La NATO si sta muovendo e, se si guarda alle dichiarazioni, c’è stato il pieno riconoscimento di questo nuovo campo di battaglia, dopo terra, cielo, mare e spazio. La consapevolezza c’è e l’alleanza ci sta lavorando.
Quindi, anche per quanto concerne lo spazio, in sede NATO si sta lavorando molto, pur senza dimenticare che entrambe le sponde dell’Atlantico, sebbene a livelli diversi, sono all’avanguardia in questo ambito.
Sì, la consapevolezza c’è anche qui, ma poi bisogna vedere se si tradurrà in fatti concreti o se rimarrà a livello declamatorio.
Il clima è una priorità dell’amministrazione di Joe Biden. Stoltenberg ha ribadito che anche la NATO è fortemente impegnata a riguardo. In che modo?
Non è certo un’alleanza militare che può affrontare questo problema, se non con qualche accorgimento per ridurre l’impatto sull’ambiente. Il problema del clima deve essere affrontato dai governi e nelle giuste sedi.

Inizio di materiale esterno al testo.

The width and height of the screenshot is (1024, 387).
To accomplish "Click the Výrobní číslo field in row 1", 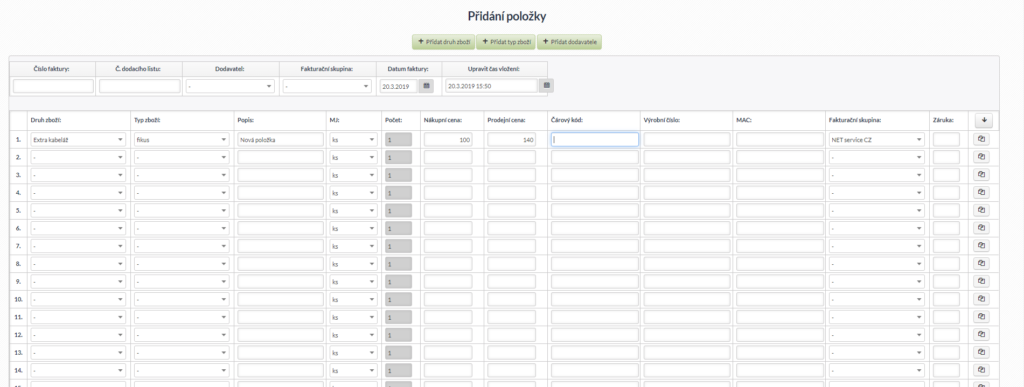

In conclusione, sappiamo che il terzo mandato dell’attuale Segretario Generale, Jens Stoltenberg, scadrà nel 2022. La corsa alla sua successione sembra già partita: il Regno Unito vorrebbe presentare un suo candidato (si parla dell’ex Premier Theresa May), ma anche l’Italia potrebbe concorrere. Del resto l’ultimo Segretario Generale italiano, Manlio Brosio, risale a più di cinquant’anni fa, e dopo più di vent’anni dall’ultimo Segretario espresso dal fianco Sud, il nostro Paese potrebbe aspirare ad aggiudicarsi quel posto, peraltro puntando su nomi di peso, circolati negli ultimi giorni, come Enrico Letta, Piero Fassino, Federica Mogherini o Matteo Renzi. Come e chi si giocherà questa partita?

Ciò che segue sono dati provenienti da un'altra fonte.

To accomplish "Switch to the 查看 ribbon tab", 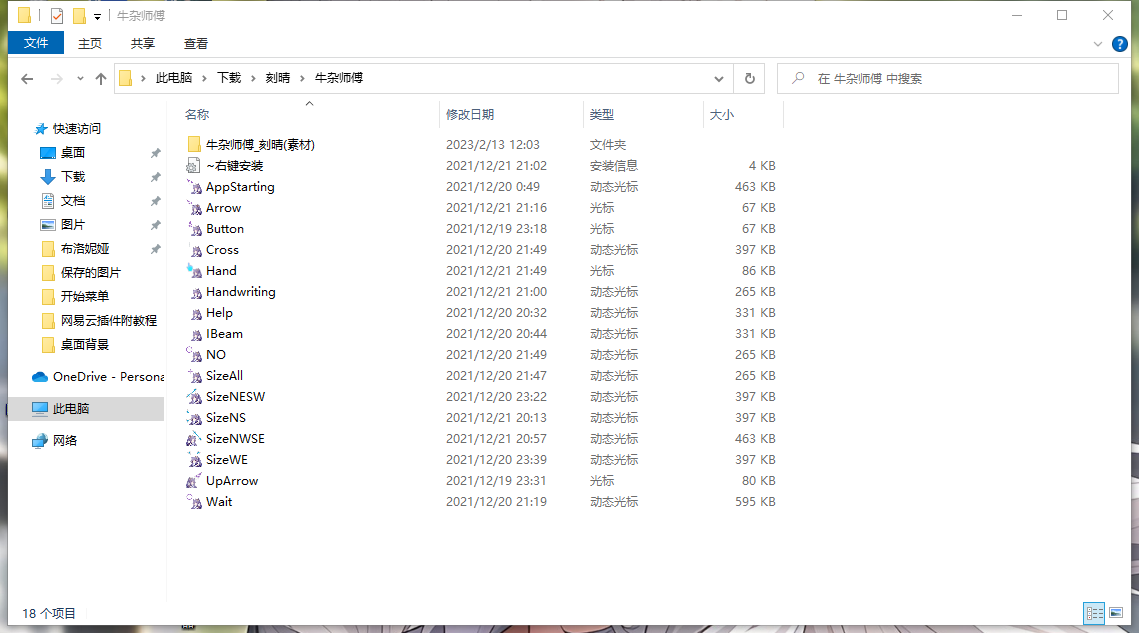I will click(x=195, y=43).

Il punto fondamentale non è il diritto di un Paese ad avere quella posizione. È chiaro che noi abbiamo delle aspettative che derivano dal lungo digiuno che abbiamo avuto anche se, fino a qualche anno fa, molto tempo, l’Italia ha espresso il Vice-Segretario che, talvolta, ha dovuto agire da Segretario perché c’erano dei problemi: pensiamo al caso di Alessandro Minuto Rizzo. Noi possiamo fare leva sul fatto che, almeno dai tempi di Solana, non c’è più un esponente del fianco sud e l’Alleanza, oggi, ha bisogno di un uomo che abbia la piena consapevolezza dei problemi che nascono a Sud del Mediterraneo e la nostra ambizione ha ragioni sostanziali. L’importante è candidare la persona giusta
E forse sarebbe l’ora di una donna, non trova?
Ho partecipato a diversi vertici, ma i ministri più agguerriti erano tutte donne. Non avrei nessun problema ad avere un ricambio di genere al vertice della NATO, ma il problema per il Paese che vuole ambire ad esprimere quella carica è individuare il candidato giusto, che sappia parlare bene l’inglese.
Si è fatto anche il nome di Angela Merkel, che a settembre terminerà la sua lunga parabola da Cancelliera tedesca. È un’ipotesi remota?
Se fossi Merkel, avrei tutt’altra ambizione: magari un po’ di riposo, e poi credo che altre opportunità non mancheranno.